Pourtant le dictionnaire de Simin Palay est indispensable dès que vous cherchez à lire des ouvrages riches en vocabulaire, plus anciens, en graphie fébusienne, ou l’immense production du XIXe et de la première moitié du XXe siècle. Jacques Gourc, professeur à l’université Jean Jaurès Toulouse 2, affirme que c’est l’ouvrage que devrait posséder tout étudiant de gascon. Ouvrage indispensable pour lire l’œuvre du grand Miquèu de Camelat, ouvrage indispensable aussi si vous voulez avoir plus qu’une traduction. Par exemple, que sont les aguihonèrs ? Voilà la réponse du Palay :

À quoi va ressembler la prochaine édition ?

Les co-éditeurs préparent un dictionnaire en deux tomes, correspondant au contenu de la dernière édition de 1980. Il intègrera dans le corps du texte (et non plus en annexe) les 20 000 mots ajoutés par rapport à la première édition.
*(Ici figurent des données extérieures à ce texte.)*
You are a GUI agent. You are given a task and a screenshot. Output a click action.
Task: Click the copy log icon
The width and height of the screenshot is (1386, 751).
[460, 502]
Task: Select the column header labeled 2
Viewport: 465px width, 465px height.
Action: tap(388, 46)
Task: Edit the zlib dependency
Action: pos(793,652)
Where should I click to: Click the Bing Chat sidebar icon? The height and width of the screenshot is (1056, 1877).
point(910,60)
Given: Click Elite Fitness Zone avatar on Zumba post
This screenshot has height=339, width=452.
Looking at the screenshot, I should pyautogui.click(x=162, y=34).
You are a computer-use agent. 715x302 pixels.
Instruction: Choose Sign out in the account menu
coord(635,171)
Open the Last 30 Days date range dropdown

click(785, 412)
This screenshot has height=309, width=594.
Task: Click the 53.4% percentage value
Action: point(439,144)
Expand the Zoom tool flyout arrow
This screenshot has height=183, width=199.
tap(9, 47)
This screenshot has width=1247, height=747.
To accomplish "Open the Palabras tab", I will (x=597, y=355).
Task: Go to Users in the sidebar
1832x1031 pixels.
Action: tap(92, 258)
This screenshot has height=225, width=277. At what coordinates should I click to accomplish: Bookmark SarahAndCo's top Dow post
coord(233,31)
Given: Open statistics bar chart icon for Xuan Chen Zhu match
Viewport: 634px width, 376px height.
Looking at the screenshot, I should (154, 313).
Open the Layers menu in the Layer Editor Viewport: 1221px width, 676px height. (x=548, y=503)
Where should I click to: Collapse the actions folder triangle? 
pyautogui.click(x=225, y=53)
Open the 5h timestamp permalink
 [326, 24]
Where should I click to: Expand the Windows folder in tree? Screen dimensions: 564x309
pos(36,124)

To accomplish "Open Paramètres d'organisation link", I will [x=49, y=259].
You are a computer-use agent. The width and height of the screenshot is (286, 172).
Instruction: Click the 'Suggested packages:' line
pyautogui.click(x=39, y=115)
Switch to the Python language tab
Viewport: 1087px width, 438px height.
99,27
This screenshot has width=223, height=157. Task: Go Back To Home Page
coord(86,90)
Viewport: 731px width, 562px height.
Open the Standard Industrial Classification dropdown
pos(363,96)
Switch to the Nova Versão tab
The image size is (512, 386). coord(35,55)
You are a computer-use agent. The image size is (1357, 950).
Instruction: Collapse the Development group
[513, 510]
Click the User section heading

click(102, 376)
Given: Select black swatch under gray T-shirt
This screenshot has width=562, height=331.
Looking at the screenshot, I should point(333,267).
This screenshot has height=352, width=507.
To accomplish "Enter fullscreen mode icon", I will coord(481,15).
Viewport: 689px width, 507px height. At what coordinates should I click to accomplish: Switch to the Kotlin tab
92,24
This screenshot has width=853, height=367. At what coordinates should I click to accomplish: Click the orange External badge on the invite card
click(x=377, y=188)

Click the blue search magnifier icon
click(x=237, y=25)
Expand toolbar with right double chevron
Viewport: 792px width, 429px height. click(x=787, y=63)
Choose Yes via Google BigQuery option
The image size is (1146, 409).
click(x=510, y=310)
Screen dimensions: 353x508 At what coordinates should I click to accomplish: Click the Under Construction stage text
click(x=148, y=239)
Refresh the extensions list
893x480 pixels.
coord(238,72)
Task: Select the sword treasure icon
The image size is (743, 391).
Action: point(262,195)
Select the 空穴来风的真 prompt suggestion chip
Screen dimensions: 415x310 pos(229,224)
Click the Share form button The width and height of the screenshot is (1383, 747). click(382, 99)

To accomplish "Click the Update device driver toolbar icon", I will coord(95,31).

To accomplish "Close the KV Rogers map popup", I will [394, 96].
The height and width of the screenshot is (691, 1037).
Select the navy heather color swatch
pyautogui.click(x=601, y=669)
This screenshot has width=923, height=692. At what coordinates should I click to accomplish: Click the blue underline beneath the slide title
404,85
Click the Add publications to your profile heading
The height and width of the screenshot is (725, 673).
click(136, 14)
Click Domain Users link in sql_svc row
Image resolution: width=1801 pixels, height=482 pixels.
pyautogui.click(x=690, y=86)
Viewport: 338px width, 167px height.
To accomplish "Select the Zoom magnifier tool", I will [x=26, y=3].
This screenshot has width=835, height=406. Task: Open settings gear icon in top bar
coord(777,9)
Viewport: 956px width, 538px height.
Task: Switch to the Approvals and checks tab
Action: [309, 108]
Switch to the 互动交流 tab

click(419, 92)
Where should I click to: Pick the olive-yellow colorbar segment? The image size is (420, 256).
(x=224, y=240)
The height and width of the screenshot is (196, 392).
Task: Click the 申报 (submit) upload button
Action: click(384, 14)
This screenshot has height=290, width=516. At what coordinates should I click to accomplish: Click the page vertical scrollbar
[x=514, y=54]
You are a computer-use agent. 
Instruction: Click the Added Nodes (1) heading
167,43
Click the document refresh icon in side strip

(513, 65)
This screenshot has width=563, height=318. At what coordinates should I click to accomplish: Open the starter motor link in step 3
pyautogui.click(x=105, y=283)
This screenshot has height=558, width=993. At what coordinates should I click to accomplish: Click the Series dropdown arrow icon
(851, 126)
Les entrées resteront en graphie originale. Eric Gonzalez, Maurice Romieu, Serge Javaloyès, Jean-Luc Landi en ont effectué une relecture soignée. Deux textes introductifs le complèteront, l’un sur la langue, l’autre sur l’histoire du dictionnaire.

Il sera vendu avec ou sans coffret. Ceux qui veulent pré-réserver un exemplaire peuvent écrire à Reclams: secretariat@reclams.org.

Références

Reclams, mai 1899, Anem au poble, Miquèu de Camelat, p.70
Thèse Jean Lafitte, carte des dictionnaires, p. 64
Article Reclams sur la réédition du dictionnaire, 15 mars 2019
Les noms de famille gascons, Claude Larronde, 1997 – à acheter chez l’auteur claude.larronde@orange.fr

*Phraséologie (dictionnaire Larousse) :

  • Construction de phrase ou procédé d’expression propre à une langue, à une époque, à une discipline, à un milieu, à un auteur.
  • Recueil de phrases ou de locutions caractéristiques d’une langue donnée et destiné à l’enseignement de cette langue.